In this paper, we present simulations of Jupiter’s alternating wind bands generated by convection. The numerical models are nonlinear and three dimensional, applied to a gas that is stratified and compressible. Two solutions are discussed, one for a shallow envelope 0.6% of planetary radius, the other one 5% deep more commensurate with reality. For the shallow model (SM), the small planetary energy flux from the interior was applied together with the corresponding low kinematic viscosity. For the deep model (DM), the applied energy and viscosity had to be much larger to achieve sufficient fast thermal relaxation with manageable computer time, conceptually similar to the deep convective models that have appeared in print.
The mean zonal winds generated with SM and DM differ markedly, varying radially with altitude and aligned along Taylor columns, respectively, and they are discussed in light of the computed meridional winds.
2. Numerical Models
The numerical models discussed are based on a series of earlier studies (Chan and Sofia [18] [19]; Chan et al. [20]; Chan [21] [22]; Chan and Mayr [15] ). Jupiter’s atmosphere is treated as an ideal gas, and a uniform energy flux is applied at the bottom. The energy is carried by convection over 95% of the layer, and it is emitted by radiative diffusion from a thin stable layer at the top. The vertical component of the Coriolis force is accounted for, which figures prominently in the momentum budget. A uniform kinematic viscosity is adopted to dissipate the kinetic energy generated by convection, with the Prandtl number set to 1/3. Stress-free and impenetrable boundary conditions are applied at the top and bottom.
2.1. Shallow Model (SM)
The numerical code employs the transformed spectral procedure with associated vector spherical harmonics and solves the time-dependent 3D nonlinear Navier Stokes equations (Chan et al. [20]; Chan and Mayr [15] ). The solution procedure is carried out in two stages. For each time step, the linearized equations are solved implicitly in spectral space, and the nonlinear terms are then computed explicitly in physical space.
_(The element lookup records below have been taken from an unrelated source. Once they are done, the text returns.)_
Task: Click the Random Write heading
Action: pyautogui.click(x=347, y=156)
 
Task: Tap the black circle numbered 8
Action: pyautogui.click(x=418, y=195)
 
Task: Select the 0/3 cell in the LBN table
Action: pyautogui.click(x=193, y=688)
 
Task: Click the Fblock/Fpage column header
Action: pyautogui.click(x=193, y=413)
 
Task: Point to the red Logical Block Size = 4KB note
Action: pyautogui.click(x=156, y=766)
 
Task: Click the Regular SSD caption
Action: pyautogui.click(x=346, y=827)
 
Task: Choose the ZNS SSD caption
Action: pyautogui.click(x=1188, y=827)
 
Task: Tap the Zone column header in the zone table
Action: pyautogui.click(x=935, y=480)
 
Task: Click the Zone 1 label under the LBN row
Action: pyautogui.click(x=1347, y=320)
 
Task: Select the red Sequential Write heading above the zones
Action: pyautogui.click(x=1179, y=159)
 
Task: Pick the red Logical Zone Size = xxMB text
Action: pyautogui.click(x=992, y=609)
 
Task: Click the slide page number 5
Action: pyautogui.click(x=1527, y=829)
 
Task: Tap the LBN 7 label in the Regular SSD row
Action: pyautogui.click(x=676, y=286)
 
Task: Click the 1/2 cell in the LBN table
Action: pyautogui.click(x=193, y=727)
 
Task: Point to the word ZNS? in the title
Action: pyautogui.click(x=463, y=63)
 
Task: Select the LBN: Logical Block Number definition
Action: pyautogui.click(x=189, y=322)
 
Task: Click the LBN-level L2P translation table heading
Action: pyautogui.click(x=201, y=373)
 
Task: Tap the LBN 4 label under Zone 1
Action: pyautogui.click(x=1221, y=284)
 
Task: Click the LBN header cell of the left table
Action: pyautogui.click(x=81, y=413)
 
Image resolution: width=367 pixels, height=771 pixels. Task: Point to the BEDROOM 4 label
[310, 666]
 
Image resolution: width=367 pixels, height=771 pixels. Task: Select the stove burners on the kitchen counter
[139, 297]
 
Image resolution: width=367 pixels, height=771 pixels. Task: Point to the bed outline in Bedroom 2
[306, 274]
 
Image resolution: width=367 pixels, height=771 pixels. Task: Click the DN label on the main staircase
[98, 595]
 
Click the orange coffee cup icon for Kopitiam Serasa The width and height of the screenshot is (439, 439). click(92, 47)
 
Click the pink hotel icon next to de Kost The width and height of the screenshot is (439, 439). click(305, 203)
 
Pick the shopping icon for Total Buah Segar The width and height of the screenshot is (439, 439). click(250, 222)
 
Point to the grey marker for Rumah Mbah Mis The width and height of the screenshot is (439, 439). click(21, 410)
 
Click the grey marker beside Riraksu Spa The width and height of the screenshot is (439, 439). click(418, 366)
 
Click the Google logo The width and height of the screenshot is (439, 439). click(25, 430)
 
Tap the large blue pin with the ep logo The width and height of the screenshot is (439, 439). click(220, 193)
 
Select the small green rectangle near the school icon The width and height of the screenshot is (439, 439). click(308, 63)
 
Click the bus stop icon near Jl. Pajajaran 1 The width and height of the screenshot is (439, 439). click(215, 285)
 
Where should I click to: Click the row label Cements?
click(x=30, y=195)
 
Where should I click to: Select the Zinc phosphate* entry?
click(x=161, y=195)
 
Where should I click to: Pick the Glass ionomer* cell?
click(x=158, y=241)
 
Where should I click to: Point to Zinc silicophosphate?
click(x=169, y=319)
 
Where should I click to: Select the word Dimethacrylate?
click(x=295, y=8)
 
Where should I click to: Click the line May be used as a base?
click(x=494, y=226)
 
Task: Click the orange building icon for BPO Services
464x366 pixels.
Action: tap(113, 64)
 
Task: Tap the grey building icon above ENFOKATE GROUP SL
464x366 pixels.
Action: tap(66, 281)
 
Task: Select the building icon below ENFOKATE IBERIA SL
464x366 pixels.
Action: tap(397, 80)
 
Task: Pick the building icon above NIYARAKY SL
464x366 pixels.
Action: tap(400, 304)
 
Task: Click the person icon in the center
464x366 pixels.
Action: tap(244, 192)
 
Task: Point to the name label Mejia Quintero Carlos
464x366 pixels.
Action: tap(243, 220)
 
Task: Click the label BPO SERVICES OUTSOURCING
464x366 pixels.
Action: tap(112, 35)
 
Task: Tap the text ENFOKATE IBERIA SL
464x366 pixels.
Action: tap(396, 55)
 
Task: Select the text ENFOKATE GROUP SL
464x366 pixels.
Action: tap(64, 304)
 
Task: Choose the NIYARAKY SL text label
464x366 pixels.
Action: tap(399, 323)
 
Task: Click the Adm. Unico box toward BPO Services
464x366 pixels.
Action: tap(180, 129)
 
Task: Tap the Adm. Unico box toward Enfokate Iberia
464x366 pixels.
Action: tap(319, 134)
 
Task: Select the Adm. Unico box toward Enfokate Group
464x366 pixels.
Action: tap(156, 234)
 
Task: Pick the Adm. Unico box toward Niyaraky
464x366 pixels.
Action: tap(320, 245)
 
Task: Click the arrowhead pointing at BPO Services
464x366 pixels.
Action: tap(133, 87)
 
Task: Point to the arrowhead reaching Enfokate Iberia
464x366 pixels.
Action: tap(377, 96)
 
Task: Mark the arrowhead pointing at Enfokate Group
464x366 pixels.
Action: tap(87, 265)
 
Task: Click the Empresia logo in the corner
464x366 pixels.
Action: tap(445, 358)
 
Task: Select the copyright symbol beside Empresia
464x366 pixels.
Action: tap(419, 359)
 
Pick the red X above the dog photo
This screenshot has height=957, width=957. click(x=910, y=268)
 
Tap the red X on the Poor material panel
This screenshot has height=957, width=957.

The shallow model (SM) extends into the convection region with ∆r = 0.6% depth of the planetary radius. Jupiter’s energy flux, F = 5.4 W/m2, is applied at the bottom boundary, but the smaller Solar input is ignored. The kinematic viscosity, ν = 5.6 m2/s, is employed, which produces the dimensionless Ekman number, E = ν/Ω∆r2 = 1.7 × 10−7, with planetary rotation rate, Ω = 1.778 × 10−4 rad/s (9.8 hours). SM applies triangular truncation of spherical harmonics up to degree 20 (T20) with limited latitudinal resolution, and 68 radial grid levels for the 0.6% (430 km) shell. With low kinematic viscosity and small Ekman number, the model ran 1 year to reach thermal relaxation, and we present in the following the time average zonal mean variations of the computed zonal wind velocities.
Figure 1 is a composite of the zonal wind properties that characterize the SM simulation of Jupiter’s alternating wind bands. Except for the color code, Figure 1(b) is taken from Chan and Mayr [15] and shows the winds at 4 different altitude levels, identified in the underlying scale of the fractional radius. In qualitative agreement with observations, alternating wind bands are generated. A dominant prograde equatorial jet is produced with velocities close to 70 m/s, which is within a factor of 2 of the observed values. Adjacent to the equatorial jet, strong retrograde winds are generated at 20˚ latitudes, in agreement with the Voyager observations (Smith et al. [2] ). But the alternating jets at higher latitudes are too wide and too few in number.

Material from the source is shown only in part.